Commentaire de C. trav. Mons, 18 décembre 2013, R.G. 2012/AM/480

Mis en ligne le jeudi 18 juin 2015


Cour du travail de Mons, 18 décembre 2013, R.G. n°2012/AM/480

Terra Laboris asbl

En cas de constat de saturation du réseau d’accueil, FEDASIL peut, sous certaines conditions, supprimer le lieu obligatoire d’inscription. Dans ce cas, le CPAS du lieu de résidence du candidat réfugié doit assurer la continuité de l’accueil et lui fournir une aide sociale.

Les faits

L’intéressée, de nationalité congolaise, a introduit une demande d’asile auprès de l’Office des Etrangers en date du 10 juin 2011. Elle a résidé dans une structure d’accueil collective située à NATOYE, commune désignée comme lieu obligatoire d’inscription par l’agence FEDASIL (code 207). Le 14 décembre 2011, l’agence FEDASIL a décidé de supprimer ce lieu obligatoire d’inscription. Après avoir quitté le centre d’accueil, elle a été indemnisée par le CPAS de HAMOIS jusqu’au 31 mars 2012. A partir du 28 mars 2012, elle a demandé l’intervention du CPAS de CHARLEROI, commune où elle était désormais inscrite au registre d’attente des Etrangers. Le 25 avril 2012, le CPAS de CHARLEROI a refusé de lui accorder une aide financière à partir du 28 mars 2012 et en outre, de prendre en charge certaines factures.

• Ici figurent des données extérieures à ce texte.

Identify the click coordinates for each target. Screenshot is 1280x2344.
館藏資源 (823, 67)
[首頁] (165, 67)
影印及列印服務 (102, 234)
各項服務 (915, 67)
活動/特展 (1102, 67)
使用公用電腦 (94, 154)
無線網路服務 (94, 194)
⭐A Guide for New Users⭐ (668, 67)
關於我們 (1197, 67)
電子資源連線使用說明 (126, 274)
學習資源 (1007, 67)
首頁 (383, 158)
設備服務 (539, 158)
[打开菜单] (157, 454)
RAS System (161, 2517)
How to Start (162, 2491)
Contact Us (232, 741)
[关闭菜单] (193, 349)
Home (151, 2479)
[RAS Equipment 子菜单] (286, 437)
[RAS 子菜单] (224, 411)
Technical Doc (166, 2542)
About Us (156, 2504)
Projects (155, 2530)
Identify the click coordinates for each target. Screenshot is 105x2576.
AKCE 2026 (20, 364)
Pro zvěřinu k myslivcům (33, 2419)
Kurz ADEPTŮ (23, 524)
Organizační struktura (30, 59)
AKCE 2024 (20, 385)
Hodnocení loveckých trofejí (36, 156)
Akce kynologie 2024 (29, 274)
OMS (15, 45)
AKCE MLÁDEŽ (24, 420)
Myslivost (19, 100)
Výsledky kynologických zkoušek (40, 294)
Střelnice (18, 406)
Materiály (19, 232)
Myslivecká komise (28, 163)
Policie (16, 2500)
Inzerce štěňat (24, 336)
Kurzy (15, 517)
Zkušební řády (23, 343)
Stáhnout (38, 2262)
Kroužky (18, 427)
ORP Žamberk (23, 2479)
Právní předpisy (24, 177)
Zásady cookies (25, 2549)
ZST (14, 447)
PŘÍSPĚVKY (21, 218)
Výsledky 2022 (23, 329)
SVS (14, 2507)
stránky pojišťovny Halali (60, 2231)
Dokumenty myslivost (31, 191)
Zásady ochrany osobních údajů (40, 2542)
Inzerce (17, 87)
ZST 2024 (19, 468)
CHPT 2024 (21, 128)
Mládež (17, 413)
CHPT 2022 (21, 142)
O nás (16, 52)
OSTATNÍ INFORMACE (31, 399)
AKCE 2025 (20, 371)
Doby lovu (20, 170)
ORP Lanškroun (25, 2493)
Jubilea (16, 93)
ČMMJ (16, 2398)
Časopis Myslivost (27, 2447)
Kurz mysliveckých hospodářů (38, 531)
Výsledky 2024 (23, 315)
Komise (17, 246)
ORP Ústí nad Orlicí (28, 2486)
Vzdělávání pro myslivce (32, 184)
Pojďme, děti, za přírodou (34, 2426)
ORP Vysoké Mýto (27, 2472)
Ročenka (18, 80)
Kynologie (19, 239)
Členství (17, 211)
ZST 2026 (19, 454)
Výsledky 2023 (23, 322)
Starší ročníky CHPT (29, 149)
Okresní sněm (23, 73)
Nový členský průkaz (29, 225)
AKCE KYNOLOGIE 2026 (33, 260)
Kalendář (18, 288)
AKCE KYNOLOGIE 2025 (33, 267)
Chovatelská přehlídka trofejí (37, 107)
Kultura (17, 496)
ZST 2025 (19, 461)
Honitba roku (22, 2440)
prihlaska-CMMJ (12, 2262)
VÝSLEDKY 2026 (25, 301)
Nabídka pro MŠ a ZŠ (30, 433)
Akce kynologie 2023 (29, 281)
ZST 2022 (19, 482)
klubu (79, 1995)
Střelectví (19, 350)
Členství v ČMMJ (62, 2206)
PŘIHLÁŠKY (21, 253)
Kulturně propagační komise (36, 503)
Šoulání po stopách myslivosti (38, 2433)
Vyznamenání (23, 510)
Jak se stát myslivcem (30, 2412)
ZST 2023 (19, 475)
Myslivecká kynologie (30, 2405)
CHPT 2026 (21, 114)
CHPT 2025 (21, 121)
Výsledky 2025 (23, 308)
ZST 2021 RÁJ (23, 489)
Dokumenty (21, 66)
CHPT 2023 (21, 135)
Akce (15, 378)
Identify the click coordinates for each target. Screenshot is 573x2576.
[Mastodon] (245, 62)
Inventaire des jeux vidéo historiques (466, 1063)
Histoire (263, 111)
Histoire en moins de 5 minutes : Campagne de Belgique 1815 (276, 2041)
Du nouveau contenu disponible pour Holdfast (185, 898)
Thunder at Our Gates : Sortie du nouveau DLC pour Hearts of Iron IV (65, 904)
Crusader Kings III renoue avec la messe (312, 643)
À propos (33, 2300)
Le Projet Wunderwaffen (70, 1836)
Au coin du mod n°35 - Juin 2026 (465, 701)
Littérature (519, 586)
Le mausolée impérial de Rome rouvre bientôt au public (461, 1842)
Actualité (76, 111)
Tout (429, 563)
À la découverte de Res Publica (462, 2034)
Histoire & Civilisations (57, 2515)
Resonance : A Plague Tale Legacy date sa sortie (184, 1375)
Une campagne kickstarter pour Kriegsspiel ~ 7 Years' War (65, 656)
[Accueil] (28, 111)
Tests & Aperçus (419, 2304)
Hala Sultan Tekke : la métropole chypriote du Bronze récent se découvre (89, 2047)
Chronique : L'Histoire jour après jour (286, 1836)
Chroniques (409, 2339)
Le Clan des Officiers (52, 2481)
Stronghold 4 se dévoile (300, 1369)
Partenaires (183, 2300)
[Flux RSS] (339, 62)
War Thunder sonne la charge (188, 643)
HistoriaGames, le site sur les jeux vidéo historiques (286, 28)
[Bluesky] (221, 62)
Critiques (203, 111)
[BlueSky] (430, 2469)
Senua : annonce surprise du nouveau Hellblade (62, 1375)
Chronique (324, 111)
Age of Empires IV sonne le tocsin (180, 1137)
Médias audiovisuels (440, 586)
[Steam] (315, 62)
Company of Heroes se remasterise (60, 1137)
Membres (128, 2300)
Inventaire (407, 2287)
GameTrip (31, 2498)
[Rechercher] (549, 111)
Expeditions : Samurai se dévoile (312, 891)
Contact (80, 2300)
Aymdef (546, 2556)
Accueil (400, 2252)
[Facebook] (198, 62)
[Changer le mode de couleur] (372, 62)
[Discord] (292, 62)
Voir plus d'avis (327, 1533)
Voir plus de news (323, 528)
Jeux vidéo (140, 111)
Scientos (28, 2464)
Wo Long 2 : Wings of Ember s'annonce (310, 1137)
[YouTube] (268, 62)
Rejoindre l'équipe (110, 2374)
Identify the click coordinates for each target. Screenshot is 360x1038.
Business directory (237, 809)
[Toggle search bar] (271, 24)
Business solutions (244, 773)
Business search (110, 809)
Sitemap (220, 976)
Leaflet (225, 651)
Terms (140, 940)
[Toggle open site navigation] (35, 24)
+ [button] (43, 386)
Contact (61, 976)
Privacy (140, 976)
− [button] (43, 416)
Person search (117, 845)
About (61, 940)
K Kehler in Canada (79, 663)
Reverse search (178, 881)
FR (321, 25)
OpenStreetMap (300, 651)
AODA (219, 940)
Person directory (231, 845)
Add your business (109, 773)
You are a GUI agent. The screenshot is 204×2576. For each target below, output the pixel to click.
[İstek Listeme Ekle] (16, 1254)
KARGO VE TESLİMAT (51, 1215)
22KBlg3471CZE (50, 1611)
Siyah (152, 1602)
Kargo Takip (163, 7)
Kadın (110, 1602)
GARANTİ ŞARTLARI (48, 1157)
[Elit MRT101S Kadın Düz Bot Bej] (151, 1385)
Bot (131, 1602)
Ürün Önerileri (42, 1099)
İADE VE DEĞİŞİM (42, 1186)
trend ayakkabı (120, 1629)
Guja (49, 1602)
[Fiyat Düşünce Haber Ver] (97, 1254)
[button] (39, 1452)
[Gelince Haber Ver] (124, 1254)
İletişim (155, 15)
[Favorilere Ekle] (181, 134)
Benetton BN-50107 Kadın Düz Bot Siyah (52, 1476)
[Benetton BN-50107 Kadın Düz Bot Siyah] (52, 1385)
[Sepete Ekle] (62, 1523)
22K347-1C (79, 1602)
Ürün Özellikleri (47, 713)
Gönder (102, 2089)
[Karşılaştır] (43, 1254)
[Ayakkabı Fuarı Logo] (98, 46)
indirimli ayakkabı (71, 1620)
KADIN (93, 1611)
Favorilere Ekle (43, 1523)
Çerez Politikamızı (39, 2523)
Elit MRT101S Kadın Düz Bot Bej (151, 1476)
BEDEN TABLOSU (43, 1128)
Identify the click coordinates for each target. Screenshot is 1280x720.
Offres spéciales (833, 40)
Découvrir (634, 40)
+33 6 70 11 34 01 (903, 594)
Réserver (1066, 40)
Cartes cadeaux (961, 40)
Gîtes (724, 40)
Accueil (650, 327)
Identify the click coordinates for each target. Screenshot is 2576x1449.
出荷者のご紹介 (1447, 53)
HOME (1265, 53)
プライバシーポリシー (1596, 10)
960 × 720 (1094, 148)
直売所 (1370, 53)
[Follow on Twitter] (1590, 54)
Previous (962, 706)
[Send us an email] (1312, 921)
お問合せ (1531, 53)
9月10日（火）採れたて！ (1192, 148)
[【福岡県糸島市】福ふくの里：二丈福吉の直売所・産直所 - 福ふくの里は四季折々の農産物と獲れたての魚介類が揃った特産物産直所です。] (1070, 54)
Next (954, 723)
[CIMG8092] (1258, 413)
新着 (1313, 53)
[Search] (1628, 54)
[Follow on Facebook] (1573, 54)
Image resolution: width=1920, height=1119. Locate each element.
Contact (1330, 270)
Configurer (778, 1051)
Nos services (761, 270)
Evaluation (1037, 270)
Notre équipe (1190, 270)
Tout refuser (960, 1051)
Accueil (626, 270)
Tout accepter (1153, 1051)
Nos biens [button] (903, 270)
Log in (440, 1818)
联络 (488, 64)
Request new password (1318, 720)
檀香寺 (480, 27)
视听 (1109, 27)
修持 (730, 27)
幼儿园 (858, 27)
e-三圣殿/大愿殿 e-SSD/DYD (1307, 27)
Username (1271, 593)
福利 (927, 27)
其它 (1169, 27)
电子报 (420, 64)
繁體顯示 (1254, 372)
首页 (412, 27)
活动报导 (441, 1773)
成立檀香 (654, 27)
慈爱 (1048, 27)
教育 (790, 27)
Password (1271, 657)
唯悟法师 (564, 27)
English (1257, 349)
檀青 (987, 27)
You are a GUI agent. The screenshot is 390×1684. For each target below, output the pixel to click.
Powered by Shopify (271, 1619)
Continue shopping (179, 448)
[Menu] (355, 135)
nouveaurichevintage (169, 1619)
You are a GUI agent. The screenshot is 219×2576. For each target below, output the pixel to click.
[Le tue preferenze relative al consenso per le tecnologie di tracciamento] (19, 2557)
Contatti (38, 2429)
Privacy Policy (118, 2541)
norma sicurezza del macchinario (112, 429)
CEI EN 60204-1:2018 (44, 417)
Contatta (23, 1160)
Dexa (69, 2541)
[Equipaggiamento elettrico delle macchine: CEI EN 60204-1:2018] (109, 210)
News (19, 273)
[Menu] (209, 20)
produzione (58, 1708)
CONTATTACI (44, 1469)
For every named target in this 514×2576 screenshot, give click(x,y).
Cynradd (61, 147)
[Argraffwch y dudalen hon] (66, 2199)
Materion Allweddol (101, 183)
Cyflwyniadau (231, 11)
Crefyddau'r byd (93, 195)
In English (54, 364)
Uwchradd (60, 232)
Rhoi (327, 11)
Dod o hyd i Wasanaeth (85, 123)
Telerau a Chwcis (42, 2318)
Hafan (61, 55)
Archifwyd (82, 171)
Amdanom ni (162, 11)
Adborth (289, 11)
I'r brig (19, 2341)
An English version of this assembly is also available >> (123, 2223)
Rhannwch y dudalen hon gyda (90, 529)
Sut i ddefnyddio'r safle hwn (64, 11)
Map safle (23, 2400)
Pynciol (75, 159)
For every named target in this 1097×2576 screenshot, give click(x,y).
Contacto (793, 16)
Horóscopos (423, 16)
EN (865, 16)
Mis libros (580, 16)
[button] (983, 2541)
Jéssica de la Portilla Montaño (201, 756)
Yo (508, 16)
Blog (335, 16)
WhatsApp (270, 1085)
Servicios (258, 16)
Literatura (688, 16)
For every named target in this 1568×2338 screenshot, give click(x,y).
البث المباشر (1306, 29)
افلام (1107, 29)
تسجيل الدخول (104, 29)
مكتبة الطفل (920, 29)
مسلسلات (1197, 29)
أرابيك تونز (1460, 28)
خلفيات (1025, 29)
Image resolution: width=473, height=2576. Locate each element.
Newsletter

Décision du tribunal du travail

Le 21 novembre 2012, le Tribunal du travail de CHARLEROI a condamné le CPAS de CHARLEROI à payer à l’intéressée une aide financière mensuelle équivalente au revenu d’intégration au taux isolé à dater du 28 mars 2012 et à prendre en charge différentes factures (hôpital, consommation d’énergie,…).

La problématique envisagée

Dès l’introduction d’une demande d’asile, le candidat réfugié a droit à une aide matérielle.

Il est prévu que cette aide matérielle soit octroyée par la structure d’accueil désignée par FEDASIL comme lieu obligatoire d’inscription, plus communément appelé « code 207 ». En principe, FEDASIL a l’obligation de désigner un lieu obligatoire d’inscription pour la durée de la demande d’asile.
La saturation des places d’accueil et des structures d’accueil a rapidement poussé FEDASIL à invoquer des circonstances particulières lui permettant de ne pas désigner un lieu obligatoire d’inscription (article 11, §3 de la loi du 12 janvier 2007) ou de supprimer une inscription déjà existante (article 13 de la loi du 12 janvier 2007).

En l’espèce, dans la mesure où l’intéressée remplissait certaines conditions (demande d’asile toujours en cours depuis plus de 6 mois, production d’un contrat de bail signé,…), FEDASIL a décidé de supprimer le lieu d’inscription obligatoire (NATOYE).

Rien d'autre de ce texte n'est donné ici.